At least two aspects of the strategy must be acted upon: that which pertains to how AIPs are currently stored (including physical requirements, media requirements, location of copies, formats and metadata) and that which may require AIP migration of any form. For example, AIP migrations that result in transformations of content need to be tracked to allow subsequent users to understand the repository’s processing implications.
If a repository has not yet needed to carry out any sort of preservation strategy on AIP(s), it must demonstrate that its policy has not required it yet.
Evidence: Institutional technology and standards watch; demonstration of objects on which a preservation strategy has been performed; demonstration of appropriate preservation metadata for digital objects.
Perhaps the biggest AIP migration so far at ICPSR has been the move from magnetic tape as the storage media to "spinning disk." Here's part of the story.
In 2005 ICPSR leased and managed three off-site storage locations. Two of the locations were small, and contained older magnetic tape formats, such as IBM 3480 cartridge. One of the locations was quite large ("the warehouse"), and that location had an assortment of tapes (IBM cartridge, 9-track, and more modern DLT) and paper. The paper was a mix of old copies of content ICPSR used to distribute via post (e.g., codebooks from the 1980s and earlier) and backup material related to the born-digital content (e.g., letters from researchers about their datasets).
A member of my team (Asmat Noori, who manages IT operations) lead an effort with four goals:
- Move digital content from tape to disk
- Discard old distribution paper content (the old codebooks)
- Transfer archival paper to Iron Mountain for safe-keeping
- Close the three off-site locations
The team worked through two projects simultaneously. The first was to clear out all of the superfluous paper from the warehouse location. There were an enormous quantity of paper to discard, and we worked with a local company to recycle as much as we could. The second was to retrieve the magnetic tapes in batches so that they could be copied to disk, verified, and then discarded. For each tape we captured its table of contents, and the content on the tape. We performed essential sanity-checking on the restored content, and for each file, recorded the source (e.g., file X came from tape Y). The entire process took a bit under two years.
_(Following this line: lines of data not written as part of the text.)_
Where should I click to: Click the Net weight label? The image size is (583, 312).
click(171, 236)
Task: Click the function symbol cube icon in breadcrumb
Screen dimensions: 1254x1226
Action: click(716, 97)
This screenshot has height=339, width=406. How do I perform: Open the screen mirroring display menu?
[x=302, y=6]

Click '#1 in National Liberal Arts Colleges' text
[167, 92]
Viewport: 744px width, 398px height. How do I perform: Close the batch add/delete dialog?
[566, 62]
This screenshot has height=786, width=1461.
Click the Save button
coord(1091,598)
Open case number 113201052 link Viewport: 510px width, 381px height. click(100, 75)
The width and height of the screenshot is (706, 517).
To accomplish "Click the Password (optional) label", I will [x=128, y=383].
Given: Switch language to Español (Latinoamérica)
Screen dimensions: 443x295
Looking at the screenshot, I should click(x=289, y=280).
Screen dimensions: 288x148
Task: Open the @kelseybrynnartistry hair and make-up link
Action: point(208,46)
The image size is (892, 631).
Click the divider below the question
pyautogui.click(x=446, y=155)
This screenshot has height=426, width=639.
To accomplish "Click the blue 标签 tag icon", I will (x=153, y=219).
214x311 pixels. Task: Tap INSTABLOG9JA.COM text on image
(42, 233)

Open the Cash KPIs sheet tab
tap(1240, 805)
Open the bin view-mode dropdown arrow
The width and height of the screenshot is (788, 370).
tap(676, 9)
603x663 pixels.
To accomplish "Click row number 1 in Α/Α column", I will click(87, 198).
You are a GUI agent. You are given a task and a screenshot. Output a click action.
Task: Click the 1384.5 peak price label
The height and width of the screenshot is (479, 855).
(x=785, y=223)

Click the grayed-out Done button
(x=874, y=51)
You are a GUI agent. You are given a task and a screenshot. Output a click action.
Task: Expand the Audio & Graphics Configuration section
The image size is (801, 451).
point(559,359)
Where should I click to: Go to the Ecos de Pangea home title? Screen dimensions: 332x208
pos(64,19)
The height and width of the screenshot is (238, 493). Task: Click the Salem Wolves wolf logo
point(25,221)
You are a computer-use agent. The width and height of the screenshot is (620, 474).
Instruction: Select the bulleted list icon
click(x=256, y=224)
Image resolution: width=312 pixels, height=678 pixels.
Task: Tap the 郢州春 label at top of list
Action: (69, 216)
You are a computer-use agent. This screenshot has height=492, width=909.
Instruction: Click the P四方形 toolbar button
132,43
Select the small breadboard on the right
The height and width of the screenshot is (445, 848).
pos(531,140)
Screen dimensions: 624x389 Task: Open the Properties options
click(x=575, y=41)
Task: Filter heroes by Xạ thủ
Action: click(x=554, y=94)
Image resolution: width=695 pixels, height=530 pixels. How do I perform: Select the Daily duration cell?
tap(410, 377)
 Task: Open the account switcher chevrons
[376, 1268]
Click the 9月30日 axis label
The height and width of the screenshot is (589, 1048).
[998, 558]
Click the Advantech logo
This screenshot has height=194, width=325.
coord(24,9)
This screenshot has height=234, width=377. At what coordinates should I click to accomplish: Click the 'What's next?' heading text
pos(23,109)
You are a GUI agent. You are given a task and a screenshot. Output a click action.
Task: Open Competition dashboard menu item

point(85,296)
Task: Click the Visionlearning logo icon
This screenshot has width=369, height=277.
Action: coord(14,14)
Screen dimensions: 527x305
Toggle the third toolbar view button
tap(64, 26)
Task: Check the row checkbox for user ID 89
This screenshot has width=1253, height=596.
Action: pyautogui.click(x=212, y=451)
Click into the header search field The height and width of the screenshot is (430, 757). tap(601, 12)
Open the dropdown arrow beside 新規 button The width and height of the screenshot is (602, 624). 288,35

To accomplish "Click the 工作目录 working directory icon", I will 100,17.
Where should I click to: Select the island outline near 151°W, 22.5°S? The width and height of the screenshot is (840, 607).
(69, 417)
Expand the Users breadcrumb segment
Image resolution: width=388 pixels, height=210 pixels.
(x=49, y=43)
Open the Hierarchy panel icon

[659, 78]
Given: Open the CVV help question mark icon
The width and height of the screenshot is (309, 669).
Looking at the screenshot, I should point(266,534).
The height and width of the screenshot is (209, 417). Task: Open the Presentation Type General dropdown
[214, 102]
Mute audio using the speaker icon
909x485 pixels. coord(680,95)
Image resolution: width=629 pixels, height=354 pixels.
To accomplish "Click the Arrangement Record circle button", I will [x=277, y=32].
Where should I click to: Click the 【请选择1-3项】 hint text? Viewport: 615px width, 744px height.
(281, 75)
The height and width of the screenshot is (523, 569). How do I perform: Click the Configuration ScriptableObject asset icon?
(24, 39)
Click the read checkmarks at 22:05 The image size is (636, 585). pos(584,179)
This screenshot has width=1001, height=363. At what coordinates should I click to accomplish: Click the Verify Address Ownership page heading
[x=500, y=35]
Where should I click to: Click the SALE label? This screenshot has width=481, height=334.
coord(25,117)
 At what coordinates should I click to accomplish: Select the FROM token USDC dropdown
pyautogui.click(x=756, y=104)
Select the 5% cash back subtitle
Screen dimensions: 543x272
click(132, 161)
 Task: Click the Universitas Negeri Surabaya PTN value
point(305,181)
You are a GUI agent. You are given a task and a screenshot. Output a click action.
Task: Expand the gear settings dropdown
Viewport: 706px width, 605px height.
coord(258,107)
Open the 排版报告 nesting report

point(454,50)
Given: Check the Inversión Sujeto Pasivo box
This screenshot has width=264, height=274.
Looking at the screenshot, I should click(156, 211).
After moving the digital content to disk, we started two new activities: weekly fixity checks of each item, and daily copying of content to remote locations. These new activities gave us more copies, in more locations across the United States, with greater confidence that each copy is in good order.
The printed material still gets some use, but not that often. Storing the material with Iron Mountain, and paying for occasional retrieval, costs much, much less than operating a warehouse and paying a staff member (even a part-time temp) to move content between a warehouse and ICPSR.
And there's the evidence of implementing a storage and migration strategy.